Com aporte de fundo, Anima quer ir às compras

Com o aporte de R$ 100 milhões concluído pela BR Investimentos, gestora de recursos do economista Paulo Guedes, na última sexta-feira, o Grupo Anima de Educação, de Minas Gerais, pretende montar uma nova estrutura organizacional com a compra de instituições de ensino. Ao contrário do que normalmente ocorre no setor de educação, o Anima não está priorizando aquisições de 100% do capital de faculdades. A ideia é integrá-las à holding com um misto de troca de ações e pagamento em dinheiro ao fundador, que passa a compor o conselho.

"Há muitas faculdades interessadas neste modelo porque o fundador muitas vezes está precisando de dinheiro, mas não quer se desfazer do negócio que criou. Ele vai para o conselho e uma equipe de profissionais de mercado assume a operação", disse Ryon Braga, sócio da Hoper, consultoria que está realizando um estudo com instituições de ensino e regiões que podem interessar ao grupo mineiro.

Entre as praças de interesse estão cinco cidades do interior de Minas Gerais. Nessas localidades, a meta é abrir unidades do Una, um dos três centros universitários do grupo com forte popularidade entre os mineiros. O Anima é também dono dos centros universitários Uni-BH e da Unimonte, localizado em Santos, no litoral paulista, e que tem como reitor Ozires Silva, ex- Embraer e Petrobras.

Outra estratégia prevista é a aquisição de faculdades em outras cidades do país. A ideia inicial é manter a marca da faculdade adquirida, caso ela tenha representatividade em sua respectiva região.

"Com a expansão queremos aumentar o número de alunos dos atuais 42 mil para 100 mil daqui cinco anos", disse Marcelo Battistella Bueno, diretor de novos negócios do Anima. O faturamento do grupo em 2011 foi de R$ 325 milhões e a meta este ano é fechar com receita de R$ 380 milhões.

Ainda, segundo Bueno, a ideia não é competir com Anhanguera e Estácio, que cobram uma mensalidade média de R$ 450. "Vamos atuar em outra faixa de público, que paga uma mensalidades na casa dos R$ 850", explicou.
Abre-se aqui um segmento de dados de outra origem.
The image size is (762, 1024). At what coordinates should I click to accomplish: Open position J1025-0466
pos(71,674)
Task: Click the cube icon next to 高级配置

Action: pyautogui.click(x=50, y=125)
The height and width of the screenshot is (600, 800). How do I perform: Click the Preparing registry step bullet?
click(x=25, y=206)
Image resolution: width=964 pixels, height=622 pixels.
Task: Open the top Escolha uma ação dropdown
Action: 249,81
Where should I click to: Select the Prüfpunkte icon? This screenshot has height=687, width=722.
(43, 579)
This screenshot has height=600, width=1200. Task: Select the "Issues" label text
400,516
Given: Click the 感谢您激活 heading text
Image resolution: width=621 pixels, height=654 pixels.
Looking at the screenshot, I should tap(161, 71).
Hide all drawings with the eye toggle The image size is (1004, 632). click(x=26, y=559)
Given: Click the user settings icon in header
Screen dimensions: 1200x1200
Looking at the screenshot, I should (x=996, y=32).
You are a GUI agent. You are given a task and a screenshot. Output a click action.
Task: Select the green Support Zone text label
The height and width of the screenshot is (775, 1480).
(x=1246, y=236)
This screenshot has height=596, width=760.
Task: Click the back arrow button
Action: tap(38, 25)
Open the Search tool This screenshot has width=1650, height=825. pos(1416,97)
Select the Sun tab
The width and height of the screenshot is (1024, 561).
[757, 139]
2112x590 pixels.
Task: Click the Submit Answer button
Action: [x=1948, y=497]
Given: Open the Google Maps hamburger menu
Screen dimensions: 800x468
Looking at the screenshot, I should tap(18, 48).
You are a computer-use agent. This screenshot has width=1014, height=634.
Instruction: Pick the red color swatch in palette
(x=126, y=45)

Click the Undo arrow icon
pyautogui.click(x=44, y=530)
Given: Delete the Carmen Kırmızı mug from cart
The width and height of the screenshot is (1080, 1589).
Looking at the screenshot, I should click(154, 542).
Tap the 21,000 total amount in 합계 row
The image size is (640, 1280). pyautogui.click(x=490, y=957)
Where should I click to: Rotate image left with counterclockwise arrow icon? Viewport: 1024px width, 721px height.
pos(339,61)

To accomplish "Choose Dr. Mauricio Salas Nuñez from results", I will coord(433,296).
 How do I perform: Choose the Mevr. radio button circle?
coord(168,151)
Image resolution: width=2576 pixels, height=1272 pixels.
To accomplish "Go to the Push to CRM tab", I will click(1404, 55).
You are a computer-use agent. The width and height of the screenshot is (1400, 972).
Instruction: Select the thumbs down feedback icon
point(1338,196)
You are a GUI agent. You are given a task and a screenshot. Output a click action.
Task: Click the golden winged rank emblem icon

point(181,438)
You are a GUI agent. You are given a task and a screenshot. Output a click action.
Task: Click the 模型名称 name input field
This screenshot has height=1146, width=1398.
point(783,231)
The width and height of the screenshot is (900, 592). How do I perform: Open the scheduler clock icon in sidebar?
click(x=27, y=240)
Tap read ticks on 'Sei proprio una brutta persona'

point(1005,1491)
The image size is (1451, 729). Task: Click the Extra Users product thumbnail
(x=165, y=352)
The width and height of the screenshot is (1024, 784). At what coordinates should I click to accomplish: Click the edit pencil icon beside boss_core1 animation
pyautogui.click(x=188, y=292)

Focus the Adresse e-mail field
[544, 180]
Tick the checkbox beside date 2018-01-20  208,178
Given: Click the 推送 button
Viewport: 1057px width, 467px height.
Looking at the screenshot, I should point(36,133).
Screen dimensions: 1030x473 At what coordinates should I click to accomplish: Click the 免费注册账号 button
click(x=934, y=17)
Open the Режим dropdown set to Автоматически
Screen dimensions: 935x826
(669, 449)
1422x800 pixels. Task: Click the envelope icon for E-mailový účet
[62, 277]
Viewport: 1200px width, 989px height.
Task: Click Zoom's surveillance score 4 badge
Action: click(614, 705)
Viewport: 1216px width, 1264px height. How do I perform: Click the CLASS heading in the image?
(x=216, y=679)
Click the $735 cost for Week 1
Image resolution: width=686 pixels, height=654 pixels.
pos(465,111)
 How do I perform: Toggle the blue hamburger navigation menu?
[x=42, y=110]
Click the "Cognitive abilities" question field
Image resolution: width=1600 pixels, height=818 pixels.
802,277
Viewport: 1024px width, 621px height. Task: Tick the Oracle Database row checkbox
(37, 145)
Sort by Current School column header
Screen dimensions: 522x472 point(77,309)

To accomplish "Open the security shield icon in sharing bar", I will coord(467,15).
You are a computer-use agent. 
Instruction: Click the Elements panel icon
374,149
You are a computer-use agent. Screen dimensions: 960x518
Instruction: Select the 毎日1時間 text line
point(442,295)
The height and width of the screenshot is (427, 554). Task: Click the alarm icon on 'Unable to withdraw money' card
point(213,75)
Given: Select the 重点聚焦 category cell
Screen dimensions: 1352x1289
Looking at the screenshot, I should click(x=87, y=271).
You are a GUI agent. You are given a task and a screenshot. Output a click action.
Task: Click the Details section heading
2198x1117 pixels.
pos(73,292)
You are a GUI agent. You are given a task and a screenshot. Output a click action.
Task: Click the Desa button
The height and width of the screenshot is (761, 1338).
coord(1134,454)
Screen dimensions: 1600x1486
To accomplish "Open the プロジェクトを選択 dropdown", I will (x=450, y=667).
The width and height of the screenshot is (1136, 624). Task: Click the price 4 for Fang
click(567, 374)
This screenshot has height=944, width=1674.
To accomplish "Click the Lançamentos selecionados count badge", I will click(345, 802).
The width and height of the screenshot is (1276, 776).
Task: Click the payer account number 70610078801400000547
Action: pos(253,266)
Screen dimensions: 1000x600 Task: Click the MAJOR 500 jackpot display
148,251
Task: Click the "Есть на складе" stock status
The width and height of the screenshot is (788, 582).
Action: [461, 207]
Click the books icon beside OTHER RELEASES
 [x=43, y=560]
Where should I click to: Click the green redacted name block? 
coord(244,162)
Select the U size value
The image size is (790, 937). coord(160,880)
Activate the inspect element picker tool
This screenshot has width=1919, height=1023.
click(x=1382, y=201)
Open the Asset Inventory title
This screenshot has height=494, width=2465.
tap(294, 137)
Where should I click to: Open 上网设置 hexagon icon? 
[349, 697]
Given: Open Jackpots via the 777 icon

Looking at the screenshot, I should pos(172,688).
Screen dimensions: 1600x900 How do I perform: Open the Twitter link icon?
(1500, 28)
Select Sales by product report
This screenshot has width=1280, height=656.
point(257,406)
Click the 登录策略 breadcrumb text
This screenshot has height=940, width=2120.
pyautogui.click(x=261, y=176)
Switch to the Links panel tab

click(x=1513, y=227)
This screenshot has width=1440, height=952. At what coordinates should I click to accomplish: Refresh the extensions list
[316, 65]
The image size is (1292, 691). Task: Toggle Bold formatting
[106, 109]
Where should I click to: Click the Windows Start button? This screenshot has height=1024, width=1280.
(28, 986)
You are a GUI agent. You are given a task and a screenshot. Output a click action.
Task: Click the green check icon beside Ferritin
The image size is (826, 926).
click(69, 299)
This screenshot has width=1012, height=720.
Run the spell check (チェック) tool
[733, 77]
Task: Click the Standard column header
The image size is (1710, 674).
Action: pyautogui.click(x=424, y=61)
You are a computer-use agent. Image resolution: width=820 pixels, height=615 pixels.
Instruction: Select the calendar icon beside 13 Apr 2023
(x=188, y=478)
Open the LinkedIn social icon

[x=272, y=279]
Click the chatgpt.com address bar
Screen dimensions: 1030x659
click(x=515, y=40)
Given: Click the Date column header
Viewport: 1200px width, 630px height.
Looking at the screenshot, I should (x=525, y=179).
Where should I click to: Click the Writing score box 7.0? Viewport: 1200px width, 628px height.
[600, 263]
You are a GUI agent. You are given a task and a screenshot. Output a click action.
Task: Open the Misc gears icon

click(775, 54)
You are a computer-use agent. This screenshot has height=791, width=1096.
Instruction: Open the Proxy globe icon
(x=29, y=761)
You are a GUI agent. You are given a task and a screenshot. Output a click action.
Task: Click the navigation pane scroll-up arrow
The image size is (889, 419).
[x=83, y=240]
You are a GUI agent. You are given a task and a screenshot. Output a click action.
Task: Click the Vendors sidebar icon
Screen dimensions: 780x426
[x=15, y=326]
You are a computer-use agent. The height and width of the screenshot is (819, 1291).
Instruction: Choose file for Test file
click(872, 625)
A chegada da BR Investimentos abre uma nova etapa para o grupo mineiro criado há cerca de dez anos, mas que desde 2006 vem enfrentando um imbróglio com os sócios minoritários que detém uma participação de 37,2% na Una e na Unimonte. Os embates afastaram vários investidores. No ano passado, o IFC, braço para negócios privados do Banco Mundial, chegou a negociar um aporte de R$ 80 milhões, mas desistiu diante das brigas que foram parar nos tribunais. "Fizemos um aporte no Anima porque acreditamos que o grupo tem potencial para crescer, independente dessas questões [brigas com os minoritários]", disse Paulo Guedes, fundador da BR Investimentos. Guedes vai ocupar uma cadeira no conselho, que será presidida por Ozires.

Segundo o Valor apurou, há uma negociação em andamento para que os minoritários deixem a sociedade. A saída desses sócios tornaria a Anima uma empresa sem amarras e melhores condições para crescer. Questionados pela reportagem, Bueno e Guedes informaram que não podem se pronunciar sobre o tema. Renato Valle, um dos minoritários, não retornou até o fechamento da edição.